Another approach to the notion of a protocell concerns the term "chemoton" (short for 'chemical automaton') which refers to an abstract model for the fundamental unit of life introduced by Hungarian theoretical biologist Tibor Gánti. It is the oldest known computational abstract of a protocell. Gánti conceived the basic idea in 1952 and formulated the concept in 1971 in his book The Principles of Life (originally written in Hungarian, and translated to English only in 2003). He surmised the chemoton as the original ancestor of all organisms, or the last universal common ancestor.
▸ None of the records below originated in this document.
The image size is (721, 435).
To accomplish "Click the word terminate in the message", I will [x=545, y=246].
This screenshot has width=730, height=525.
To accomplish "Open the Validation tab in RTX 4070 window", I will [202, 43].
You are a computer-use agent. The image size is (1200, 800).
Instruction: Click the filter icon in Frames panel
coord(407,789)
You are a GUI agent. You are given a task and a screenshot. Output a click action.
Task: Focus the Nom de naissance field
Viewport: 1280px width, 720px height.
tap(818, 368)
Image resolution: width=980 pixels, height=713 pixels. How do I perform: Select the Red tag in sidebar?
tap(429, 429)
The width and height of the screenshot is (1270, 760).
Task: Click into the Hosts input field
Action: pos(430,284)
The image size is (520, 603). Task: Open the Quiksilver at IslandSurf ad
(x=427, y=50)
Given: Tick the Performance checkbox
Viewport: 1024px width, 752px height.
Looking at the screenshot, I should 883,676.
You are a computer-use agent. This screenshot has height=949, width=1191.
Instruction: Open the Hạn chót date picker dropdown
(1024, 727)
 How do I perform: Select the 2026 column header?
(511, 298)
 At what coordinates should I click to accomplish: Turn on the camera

The basic assumption of the chemoton model is that life should fundamentally and essentially have three properties: metabolism, self-replication, and a bilipid membrane. The metabolic and replication functions together form an autocatalytic subsystem necessary for the basic functions of life, and a membrane encloses this subsystem to separate it from the surrounding environment. Therefore, any system having such properties may be regarded as alive, and it will be subjected to natural selection and contain a self-sustaining cellular information. Some consider this model a significant contribution to origin of life as it provides a philosophy of evolutionary units. It is possible that protocells might have had a primitive Wood-Ljungdahl pathway that inhabited at alkaline hydrothermal vents or other geological environments. Iron meteorites are known to be composed of elements found in the Wood-Ljungdahl pathway.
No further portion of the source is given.